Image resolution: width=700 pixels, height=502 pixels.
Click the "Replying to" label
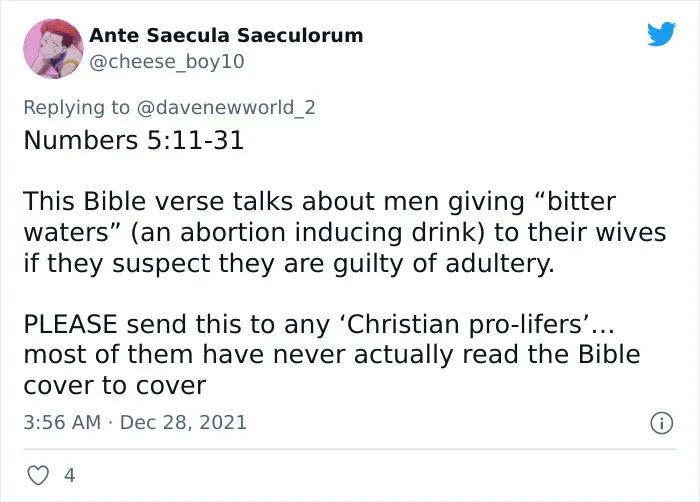tap(76, 108)
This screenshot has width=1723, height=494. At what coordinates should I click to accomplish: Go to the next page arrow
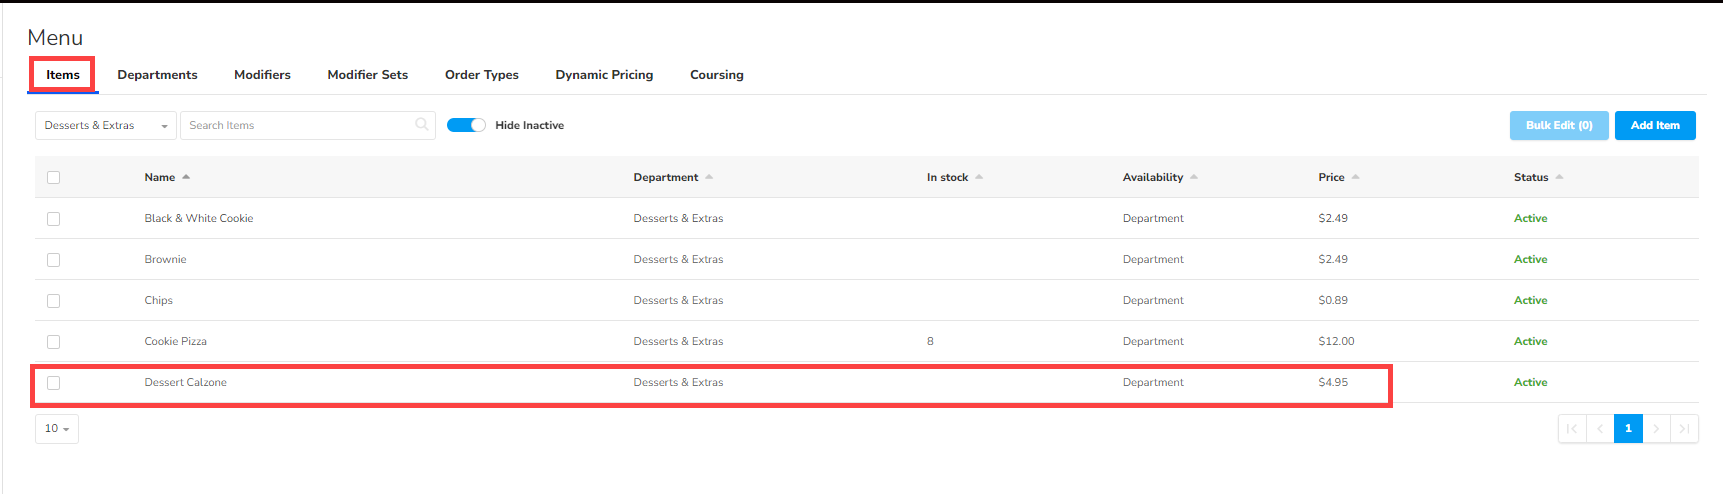point(1656,429)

TASK BRIEF → Copy out all of the records above word for word, leaving out the pictures.

OUTPUT →
Image resolution: width=700 pixels, height=502 pixels.
Click the "Replying to" label
tap(76, 108)
This screenshot has width=1723, height=494. At what coordinates should I click to accomplish: Go to the next page arrow
point(1656,429)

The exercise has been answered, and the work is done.